# Saved data entries
%%

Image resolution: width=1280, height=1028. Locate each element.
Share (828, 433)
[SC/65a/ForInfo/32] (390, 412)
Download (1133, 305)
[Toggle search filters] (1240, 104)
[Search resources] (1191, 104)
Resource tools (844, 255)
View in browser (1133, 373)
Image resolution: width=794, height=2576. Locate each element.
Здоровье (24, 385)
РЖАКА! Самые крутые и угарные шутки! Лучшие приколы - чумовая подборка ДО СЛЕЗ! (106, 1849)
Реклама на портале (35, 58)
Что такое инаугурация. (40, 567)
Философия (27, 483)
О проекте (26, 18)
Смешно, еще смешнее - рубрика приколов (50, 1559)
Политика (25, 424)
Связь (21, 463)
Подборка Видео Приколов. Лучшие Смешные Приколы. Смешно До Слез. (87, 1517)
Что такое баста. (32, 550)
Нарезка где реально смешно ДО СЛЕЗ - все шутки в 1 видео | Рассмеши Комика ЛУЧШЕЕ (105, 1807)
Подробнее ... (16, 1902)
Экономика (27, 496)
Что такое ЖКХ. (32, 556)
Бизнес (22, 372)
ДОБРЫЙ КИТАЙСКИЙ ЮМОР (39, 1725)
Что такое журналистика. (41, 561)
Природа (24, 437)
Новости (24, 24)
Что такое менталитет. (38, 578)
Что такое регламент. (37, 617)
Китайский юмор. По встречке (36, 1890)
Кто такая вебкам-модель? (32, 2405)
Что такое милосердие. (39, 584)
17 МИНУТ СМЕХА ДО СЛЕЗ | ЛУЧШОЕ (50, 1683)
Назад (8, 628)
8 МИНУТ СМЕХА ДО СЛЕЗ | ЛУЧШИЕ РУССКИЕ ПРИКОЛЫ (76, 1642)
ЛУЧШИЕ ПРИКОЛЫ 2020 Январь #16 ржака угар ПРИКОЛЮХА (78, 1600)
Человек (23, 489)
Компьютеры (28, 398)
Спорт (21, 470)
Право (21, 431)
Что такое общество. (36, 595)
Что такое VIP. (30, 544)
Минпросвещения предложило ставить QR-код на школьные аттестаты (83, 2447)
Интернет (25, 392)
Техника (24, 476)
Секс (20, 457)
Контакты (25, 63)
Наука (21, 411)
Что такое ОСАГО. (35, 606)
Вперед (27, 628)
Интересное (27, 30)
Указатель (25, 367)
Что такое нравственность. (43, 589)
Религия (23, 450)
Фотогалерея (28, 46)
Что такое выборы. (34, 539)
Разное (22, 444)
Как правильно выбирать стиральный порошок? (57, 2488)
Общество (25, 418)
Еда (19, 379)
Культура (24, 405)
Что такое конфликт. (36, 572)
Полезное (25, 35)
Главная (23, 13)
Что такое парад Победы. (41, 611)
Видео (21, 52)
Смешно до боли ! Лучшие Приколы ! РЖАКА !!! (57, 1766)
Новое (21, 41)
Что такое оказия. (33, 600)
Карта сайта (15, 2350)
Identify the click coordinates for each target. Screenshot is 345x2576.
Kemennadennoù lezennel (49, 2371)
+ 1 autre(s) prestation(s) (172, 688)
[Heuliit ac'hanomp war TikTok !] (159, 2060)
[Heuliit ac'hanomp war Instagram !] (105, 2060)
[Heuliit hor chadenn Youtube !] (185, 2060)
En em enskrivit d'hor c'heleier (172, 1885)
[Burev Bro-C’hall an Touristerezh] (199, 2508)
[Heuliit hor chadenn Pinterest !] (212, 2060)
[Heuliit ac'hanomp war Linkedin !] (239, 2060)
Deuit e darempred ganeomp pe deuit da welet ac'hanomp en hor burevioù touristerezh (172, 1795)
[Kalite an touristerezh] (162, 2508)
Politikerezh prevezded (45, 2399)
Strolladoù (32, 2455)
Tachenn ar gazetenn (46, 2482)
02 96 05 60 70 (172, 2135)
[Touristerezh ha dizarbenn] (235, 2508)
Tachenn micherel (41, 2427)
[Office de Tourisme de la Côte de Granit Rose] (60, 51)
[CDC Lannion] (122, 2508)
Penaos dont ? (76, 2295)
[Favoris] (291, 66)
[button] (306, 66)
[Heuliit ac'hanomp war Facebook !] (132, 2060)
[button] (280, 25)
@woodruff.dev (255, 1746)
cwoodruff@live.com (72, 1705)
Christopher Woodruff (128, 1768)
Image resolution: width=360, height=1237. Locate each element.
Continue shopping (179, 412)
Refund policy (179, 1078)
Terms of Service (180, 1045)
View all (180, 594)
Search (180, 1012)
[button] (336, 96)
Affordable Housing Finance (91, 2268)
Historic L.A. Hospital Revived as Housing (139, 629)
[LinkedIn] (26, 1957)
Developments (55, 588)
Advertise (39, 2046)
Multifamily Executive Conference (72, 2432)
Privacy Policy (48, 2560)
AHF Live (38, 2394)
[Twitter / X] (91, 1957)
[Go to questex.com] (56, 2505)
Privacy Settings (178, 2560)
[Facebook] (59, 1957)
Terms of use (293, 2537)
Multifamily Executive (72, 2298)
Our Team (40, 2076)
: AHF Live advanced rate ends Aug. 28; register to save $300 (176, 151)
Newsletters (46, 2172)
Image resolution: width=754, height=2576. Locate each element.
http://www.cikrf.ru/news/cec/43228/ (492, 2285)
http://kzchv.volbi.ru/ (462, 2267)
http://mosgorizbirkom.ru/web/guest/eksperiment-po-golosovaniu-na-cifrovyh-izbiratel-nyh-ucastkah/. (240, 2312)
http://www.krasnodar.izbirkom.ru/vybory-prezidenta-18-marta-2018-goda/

%%

# Instructions for the task
Extract exactly and only the lines above from the line containing "Назад (8, 628)" through the line containing "Культура (24, 405)", both end lines included.

# Answer to the problem
Назад (8, 628)
8 МИНУТ СМЕХА ДО СЛЕЗ | ЛУЧШИЕ РУССКИЕ ПРИКОЛЫ (76, 1642)
ЛУЧШИЕ ПРИКОЛЫ 2020 Январь #16 ржака угар ПРИКОЛЮХА (78, 1600)
Человек (23, 489)
Компьютеры (28, 398)
Спорт (21, 470)
Право (21, 431)
Что такое общество. (36, 595)
Что такое VIP. (30, 544)
Минпросвещения предложило ставить QR-код на школьные аттестаты (83, 2447)
Интернет (25, 392)
Техника (24, 476)
Секс (20, 457)
Контакты (25, 63)
Наука (21, 411)
Что такое ОСАГО. (35, 606)
Вперед (27, 628)
Интересное (27, 30)
Указатель (25, 367)
Что такое нравственность. (43, 589)
Религия (23, 450)
Фотогалерея (28, 46)
Что такое выборы. (34, 539)
Разное (22, 444)
Как правильно выбирать стиральный порошок? (57, 2488)
Общество (25, 418)
Еда (19, 379)
Культура (24, 405)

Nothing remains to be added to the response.